Many clinicians have bemoaned the notion that the digitalization of healthcare has thus far failed to deliver its full promise, and I share the belief with many others that interoperability is a key missing ingredient. We are all waiting for the creation of an interconnected web of data, apps, and functionalities—the "learning health system" described in the 2012 Institute of Medicine's report Best Care at Lower Cost.[2]

Although a growing number of the necessary pieces have already been built, we remain mired in a chaotic mix of disconnected EHRs, apps, paper documents, insurance systems, and other information systems. Logical and efficient workflows connecting these together are mostly absent from our daily lives.

But on the horizon, effective digital health bundling is beginning to appear. The 2014 JASON report,[3]the Office of the National Coordinator for Health Information Technology (ONC) Interoperability Roadmap,[4] and the ONC's proposed meaningful use stage 3 guidelines[5] have all called for increased interoperability, with use of application programming interfaces (APIs) in healthcare. An API is a tool that allows different pieces of software to easily communicate with each other, "speaking the same language."

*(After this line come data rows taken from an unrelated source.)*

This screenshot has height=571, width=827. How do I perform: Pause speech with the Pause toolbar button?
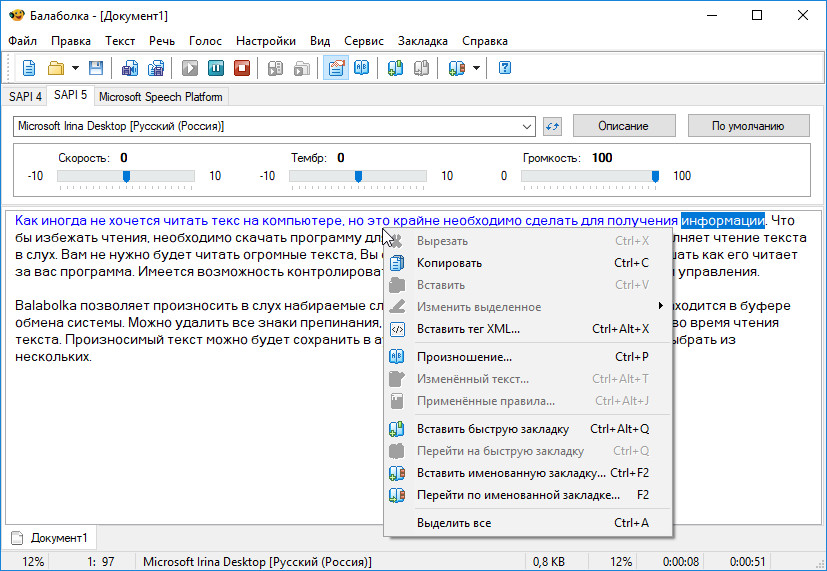(x=216, y=68)
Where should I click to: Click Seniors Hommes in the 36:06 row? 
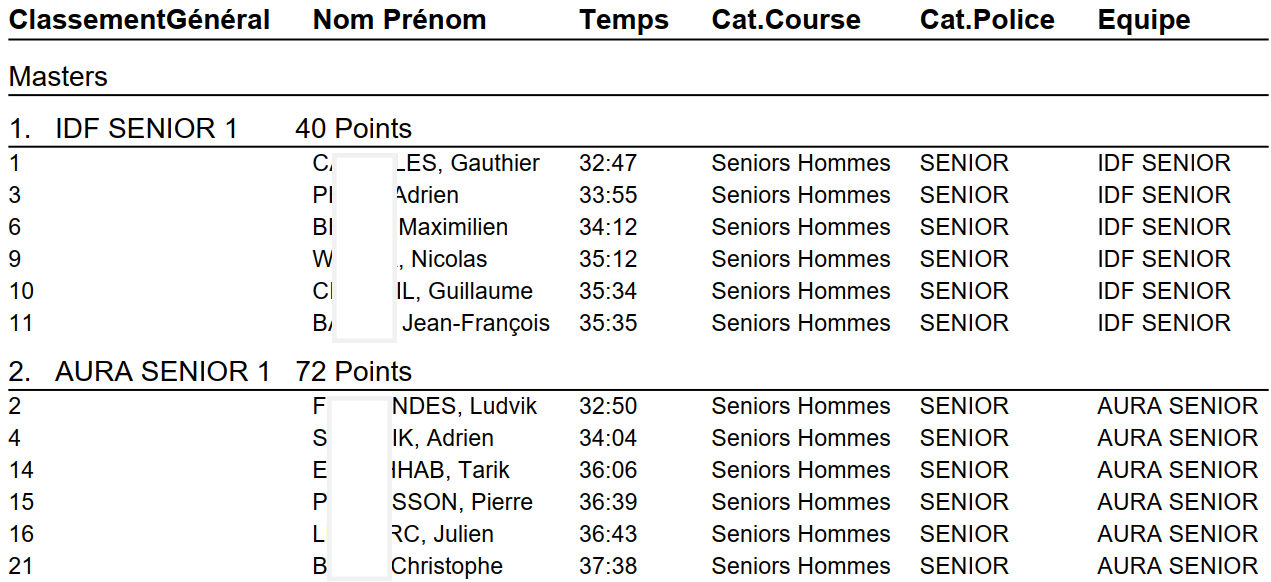(800, 470)
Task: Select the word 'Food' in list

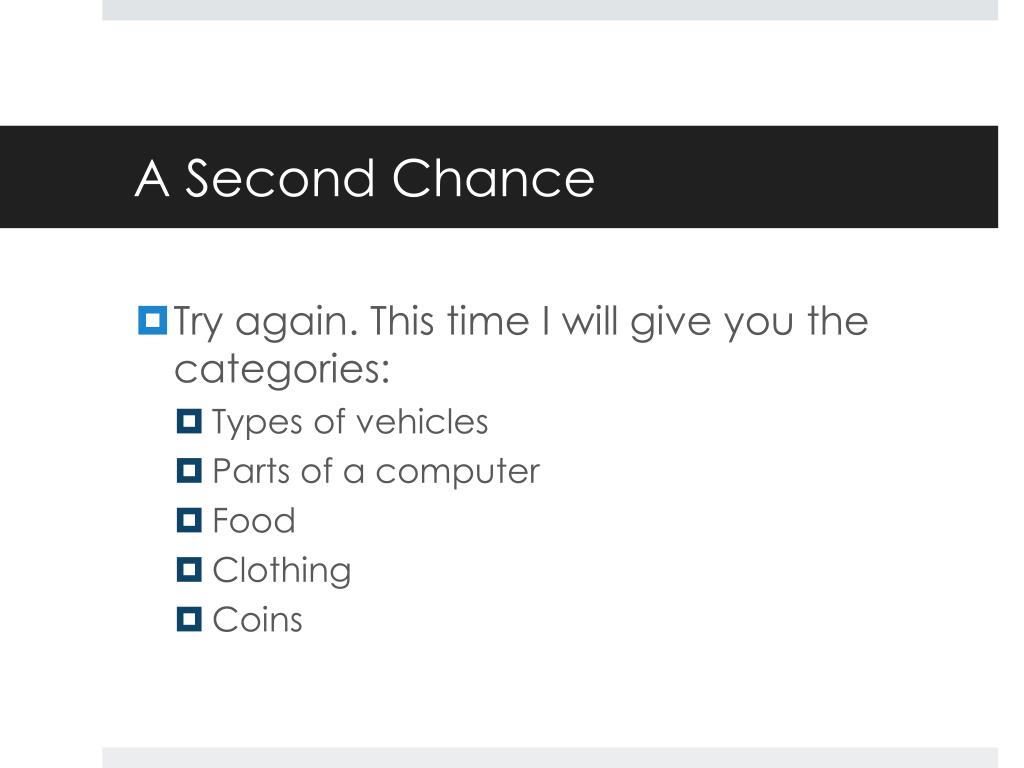Action: (x=254, y=521)
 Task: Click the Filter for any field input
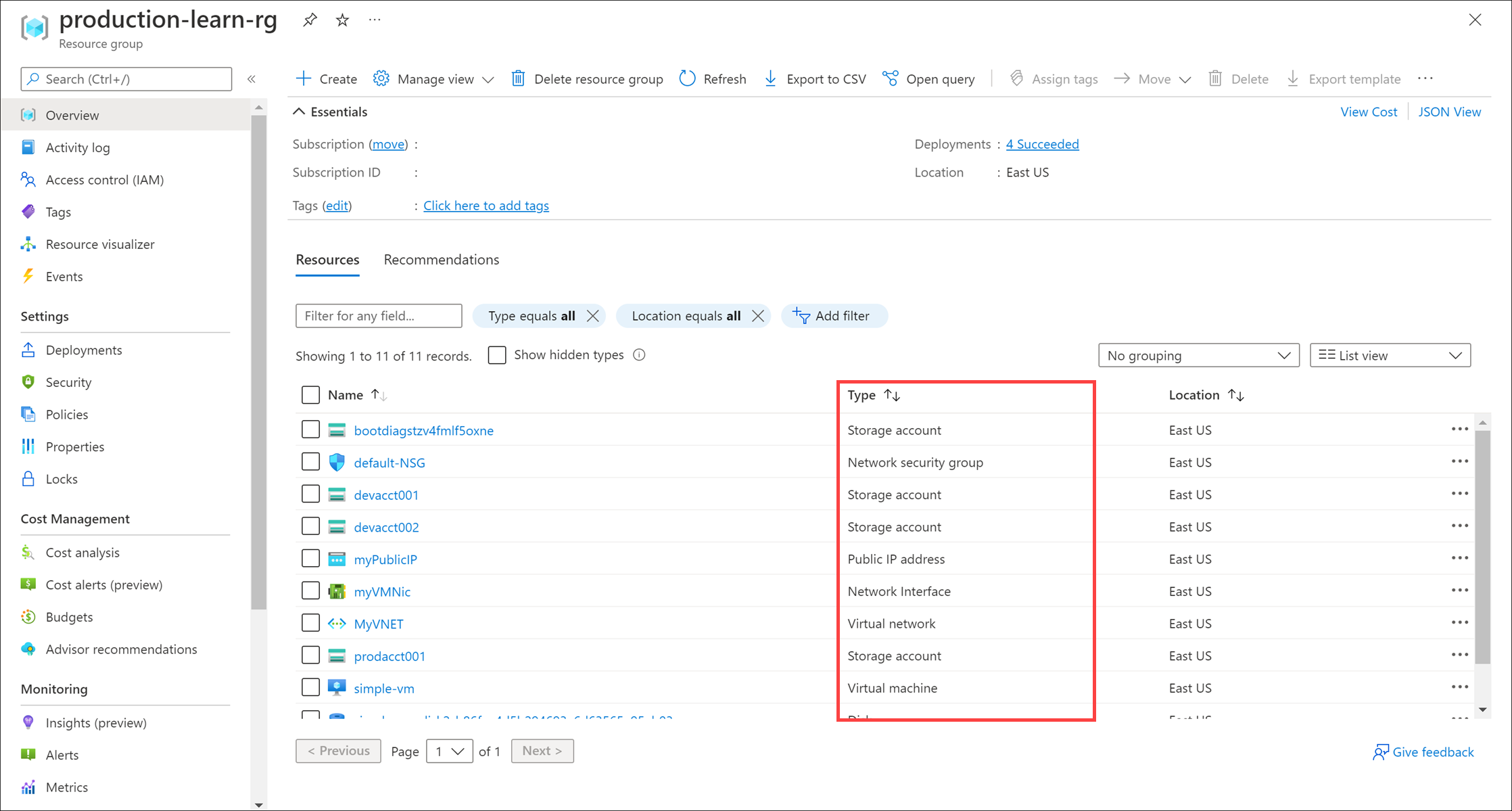click(379, 315)
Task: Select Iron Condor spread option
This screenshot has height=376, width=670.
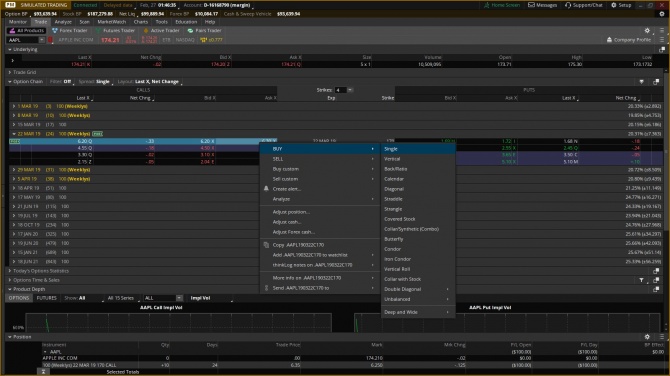Action: pos(397,259)
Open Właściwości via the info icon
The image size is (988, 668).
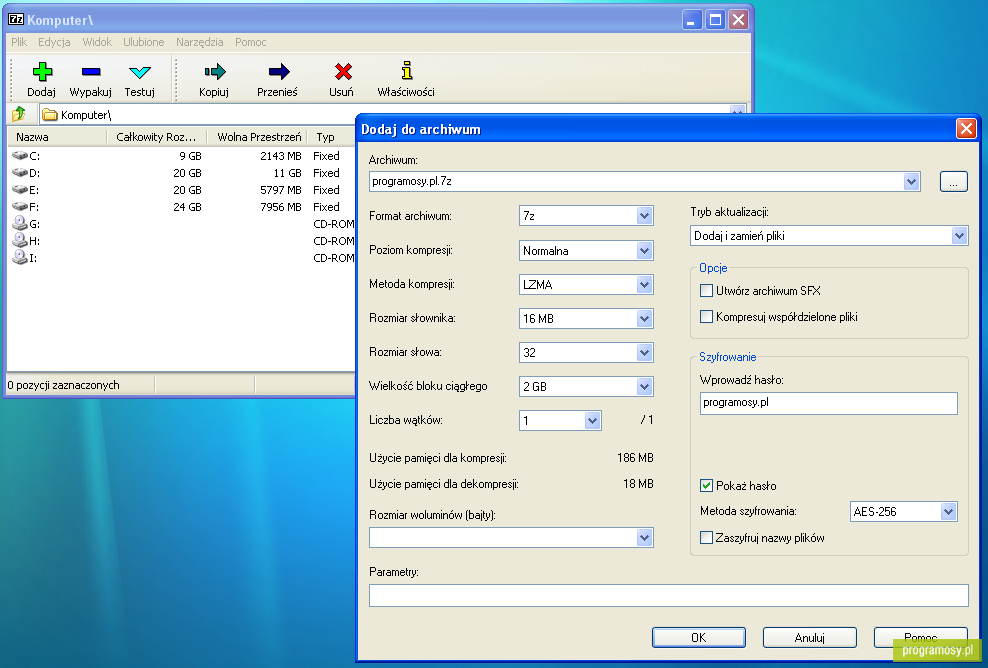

It would be like having the freedom to use Google Maps on your iPhone

What would interoperable healthcare APIs mean for us as physicians? It potentially means having plug-and-play apps that we can mix and match to create our desired workflows. These apps could pass information back and forth without friction. As Ashish Jah[6] points out in his Health Affairs blog, it would be like having the freedom to use Google Maps on your iPhone, rather than being forced to use Apple Maps.

Such efforts as the Argonaut Project[7] are trying to bring us closer to implementing these bundles of interoperable healthcare apps. In April, IBM announced that it was purchasing several companies to bundle into its big data Watson software.[8] Startup companies such as Redox are jumping into the fray to try to facilitate app integration with EHRs.

Thus, we are moving toward an age where consumers and healthcare organizations can pick and choose what apps they want to use, while still expecting information to flow from place to place with integrated rather than choppy workflows. This seems like it will be the best of both worlds—allowing us to choose the best apps without having to sacrifice the integrated workflows that have come with EHRs.